Capítulo 12

La mente dormida

Cuando desperté al día siguiente, la clase de Elodin fue lo primero que me vino al pensamiento. Noté un cosquilleo agradable en el estómago. Tras largos meses intentando que el maestro nominador me enseñara algo, por fin iba a tener la oportunidad de estudiar Nominación. Magia de verdad. Magia como la de Táborlin el Grande.

Pero antes del ocio, el negocio. La clase de Elodin no empezaba hasta mediodía. Con la amenaza de la deuda que había contraído con Devi pendiente sobre mi cabeza, necesitaba trabajar un par de horas en la Factoría.

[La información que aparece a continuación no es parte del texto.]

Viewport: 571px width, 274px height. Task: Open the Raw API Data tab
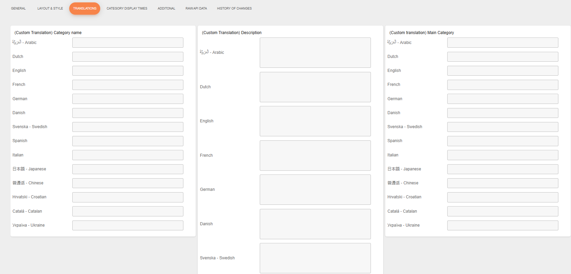click(196, 9)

Entré en el taller de Kilvin, y el estrépito de medio centenar de manos ocupadas me rodeó como la música. Aunque el taller era un lugar peligroso, yo lo encontraba curiosamente relajante. A muchos estudiantes les molestaba mi rápido ascenso en los rangos del Arcano, pero me había ganado el respeto, aunque fuera a regañadientes, de la mayoría de los otros artífices.

Vi a Manet trabajando cerca de los hornos y fui hacia él sorteando las mesas. Manet siempre sabía qué trabajos se pagaban mejor.

– ¡Kvothe!

La inmensa estancia se quedó en silencio; me di la vuelta y vi al maestro Kilvin en el umbral de su despacho. Me hizo señas para que me acercara y, sin esperarme, se metió dentro.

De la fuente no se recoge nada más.